Besonders mit Navigationsgeräten lässt sich ordentlich Geld verdienen. In den Wellblechhütten der Verkäufer sind ganze Regale mit den Mini-Computern gefüllt. Das beliebteste Modell: das „RNS-510“ von VW. Das Navi mit eingebauter Festplatte und CD-Wechsler kostet neu um die 2500 Euro.

Die Verkäufer in Posen bieten es schon für 2000 Zloty (rund 500 Euro) an. „Das ist ein Riesenproblem“, sagt Steffen Frommherz, Leiter des Kommissariats 21 bei der Leipziger Polizei. Die dortige Ermittlungsgruppe hat sich auf Navi-Diebstahl spezialisiert. Zwischen 400 und 500 Geräte werden jedes Jahr allein in Leipzig entwendet. Nach kurzer Zeit landen sie im Internet, in dubiosen Kfz-Werkstätten oder auf Automärkten wie in Posen.

„Wenn wir die Täter nicht auf frischer Tat ertappen, haben wir kaum eine Chance.“ Das Hauptproblem der Ermittler: Mit bloßem Auge lässt sich professionell bearbeitetes Diebesgut kaum erkennen.

Besonders gravierend ist das Problem in Berlin. Aus einem Regal holt Oberkommissar Christian May beschlagnahmte Navis hervor — so lange, bis ein ganzer Wäschekorb gefüllt ist. „Die zu klauen, geht unheimlich leicht“, sagt May. Scheibe einschlagen, Schrauben rausdrehen, Verbindung lösen — fertig.

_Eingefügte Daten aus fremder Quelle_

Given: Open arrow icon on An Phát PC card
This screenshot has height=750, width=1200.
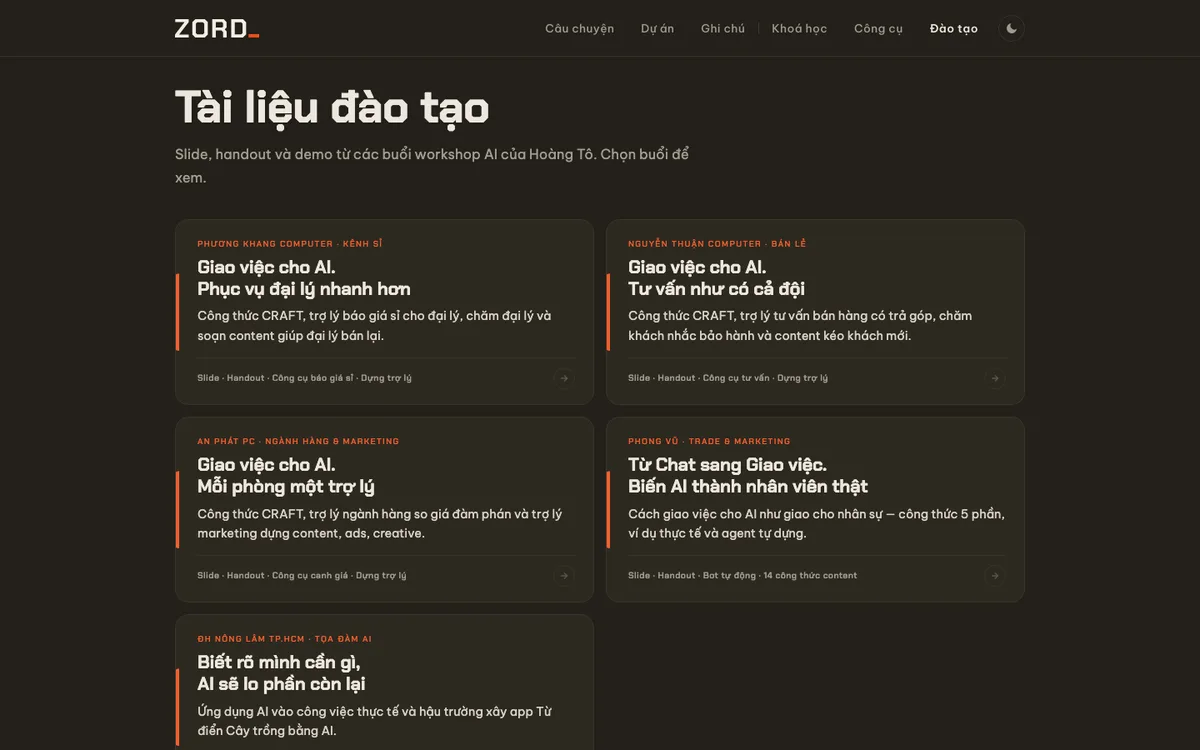Looking at the screenshot, I should 564,575.
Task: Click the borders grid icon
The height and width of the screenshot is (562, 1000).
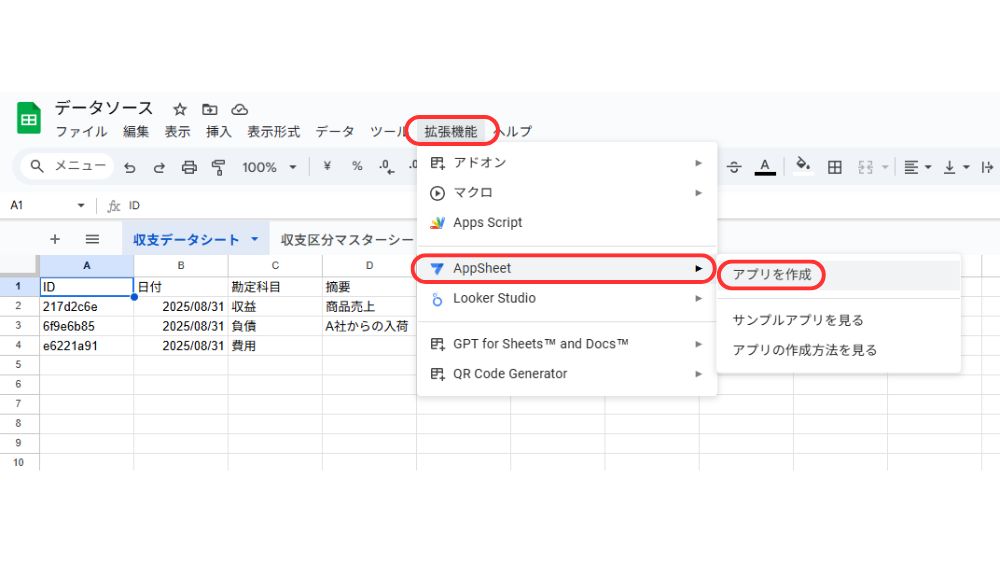Action: tap(835, 167)
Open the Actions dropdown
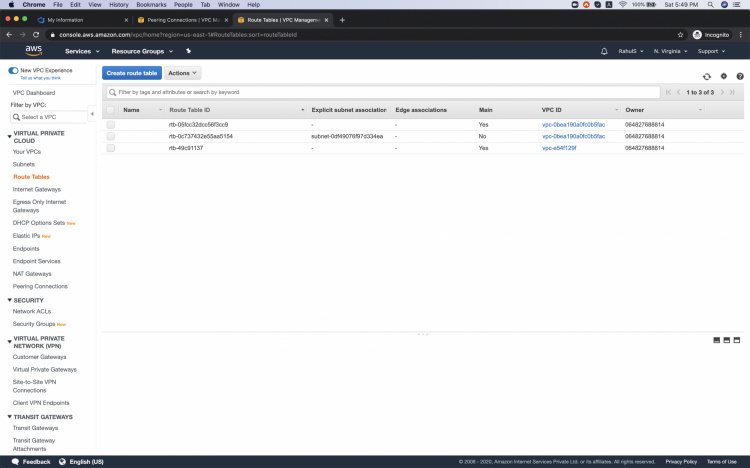750x468 pixels. coord(183,73)
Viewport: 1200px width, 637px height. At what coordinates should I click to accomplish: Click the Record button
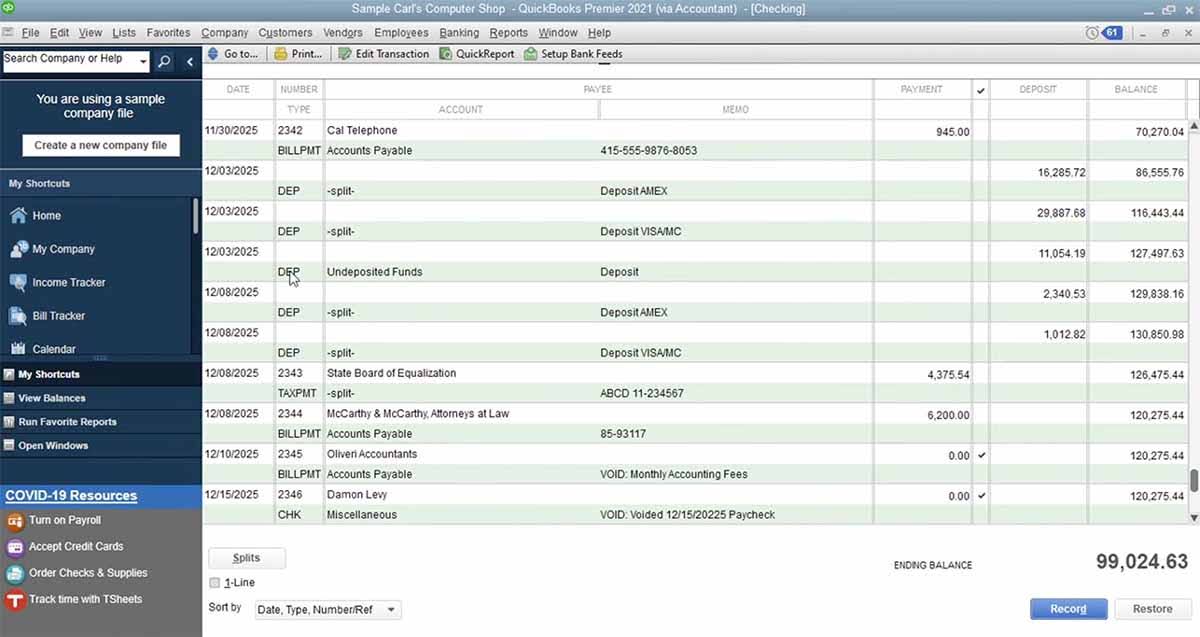(x=1068, y=609)
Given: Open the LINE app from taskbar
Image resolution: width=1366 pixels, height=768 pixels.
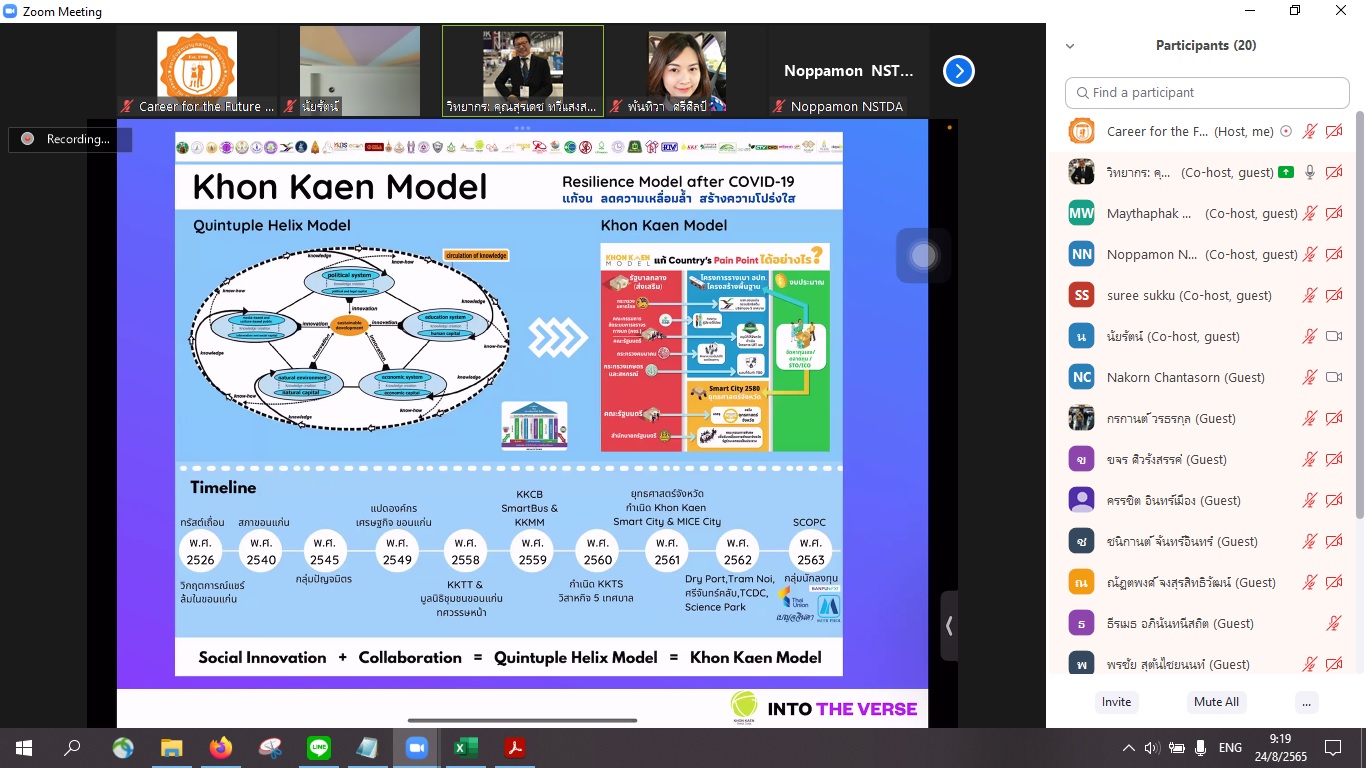Looking at the screenshot, I should click(x=318, y=747).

Während der Ausbau der Geräte kein besonderes Wissen erfordert, agiert die Navi-Mafia im Anschluss höchst professionell. Nach Erkenntnissen der Polizei läuft das so: Ein oder mehrere Täter, häufig aus Litauen eingereist, schlagen in einer Nacht bei verschiedenen Fahrzeugen zu.

Bevor ein Kurier die Ware nach Osteuropa bringt, wird sie in einer Hinterhof-Werkstatt aufwändig präpariert: neue Seriennummern, neue Lackierung, neuer Barcode — die perfekte Täuschung. Das zögerliche Verhalten der Autoindustrie macht es den Langfingern noch leichter. „Böse Zungen sagen, die Diebe kämen gar nicht so ungelegen“, sagt ein erfahrener Ermittler. Für jedes geklaute Navi werde schließlich ein neues verkauft.

VW hält mit einer eigentümlichen Logik dagegen: „Massivere mechanische Sicherungen können dazu führen, dass die Geräte unter Einwirkung großer Gewalt aus der Schalttafel gebrochen werden“, argumentiert Konzernsprecher Harthmuth Hoffmann.